§ TASK REQUIREMENTS
All of the data below should be repeated exactly. Pictures should not be included.

RECORDS below:

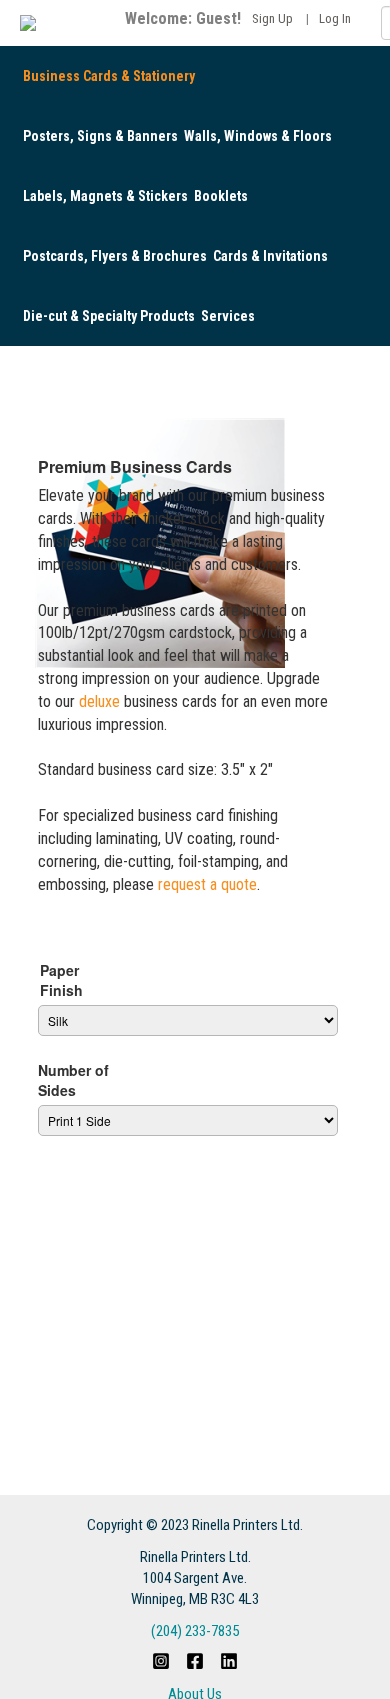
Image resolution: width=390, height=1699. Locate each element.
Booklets (221, 196)
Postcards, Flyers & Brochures (115, 256)
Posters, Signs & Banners (100, 136)
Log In (335, 18)
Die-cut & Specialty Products (109, 316)
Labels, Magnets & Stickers (105, 196)
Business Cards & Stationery (109, 76)
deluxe (99, 701)
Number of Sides (73, 1080)
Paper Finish (61, 980)
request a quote (207, 884)
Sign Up (272, 18)
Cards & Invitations (270, 256)
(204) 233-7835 (195, 1631)
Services (228, 316)
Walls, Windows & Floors (258, 136)
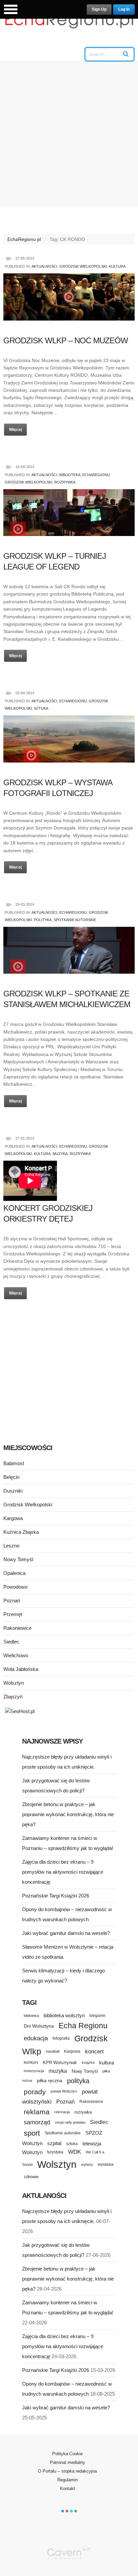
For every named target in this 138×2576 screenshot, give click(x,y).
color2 (67, 2511)
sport (32, 2133)
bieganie (97, 2015)
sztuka (72, 2143)
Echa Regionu (83, 2025)
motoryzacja (34, 2071)
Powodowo (15, 1587)
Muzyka (60, 1154)
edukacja (36, 2038)
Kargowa (13, 1518)
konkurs (31, 2062)
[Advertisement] (69, 134)
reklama (37, 2112)
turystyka (55, 2152)
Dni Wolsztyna (39, 2026)
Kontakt (67, 2488)
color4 (75, 2511)
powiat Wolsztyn (64, 2091)
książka (88, 2062)
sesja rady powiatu (70, 2122)
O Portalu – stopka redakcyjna (67, 2471)
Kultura (117, 266)
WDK (74, 2152)
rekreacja (62, 2112)
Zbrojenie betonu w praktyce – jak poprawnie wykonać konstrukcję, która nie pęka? (68, 1814)
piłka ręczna (49, 2080)
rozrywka (83, 2112)
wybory (87, 2164)
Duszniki (12, 1491)
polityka (78, 2080)
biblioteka (31, 2016)
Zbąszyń (12, 1696)
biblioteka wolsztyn (64, 2015)
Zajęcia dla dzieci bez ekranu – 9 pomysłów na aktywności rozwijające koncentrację (62, 1872)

End of RECORDS.

§ TASK ANSWER
Image resolution: width=390, height=1699. Locate each element.
Booklets (221, 196)
Postcards, Flyers & Brochures (115, 256)
Posters, Signs & Banners (100, 136)
Log In (335, 18)
Die-cut & Specialty Products (109, 316)
Labels, Magnets & Stickers (105, 196)
Business Cards & Stationery (109, 76)
deluxe (99, 701)
Number of Sides (73, 1080)
Paper Finish (61, 980)
request a quote (207, 884)
Sign Up (272, 18)
Cards & Invitations (270, 256)
(204) 233-7835 (195, 1631)
Services (228, 316)
Walls, Windows & Floors (258, 136)
For every named target in this 138×2576 screenshot, give click(x,y).
color2 (67, 2511)
sport (32, 2133)
bieganie (97, 2015)
sztuka (72, 2143)
Echa Regionu (83, 2025)
motoryzacja (34, 2071)
Powodowo (15, 1587)
Muzyka (60, 1154)
edukacja (36, 2038)
Kargowa (13, 1518)
konkurs (31, 2062)
[Advertisement] (69, 134)
reklama (37, 2112)
turystyka (55, 2152)
Dni Wolsztyna (39, 2026)
Kontakt (67, 2488)
color4 (75, 2511)
powiat Wolsztyn (64, 2091)
książka (88, 2062)
sesja rady powiatu (70, 2122)
O Portalu – stopka redakcyjna (67, 2471)
Kultura (117, 266)
WDK (74, 2152)
rekreacja (62, 2112)
Zbrojenie betonu w praktyce – jak poprawnie wykonać konstrukcję, która nie pęka? (68, 1814)
piłka ręczna (49, 2080)
rozrywka (83, 2112)
wybory (87, 2164)
Duszniki (12, 1491)
polityka (78, 2080)
biblioteka (31, 2016)
Zbąszyń (12, 1696)
biblioteka wolsztyn (64, 2015)
Zajęcia dla dzieci bez ekranu – 9 pomysłów na aktywności rozwijające koncentrację (62, 1872)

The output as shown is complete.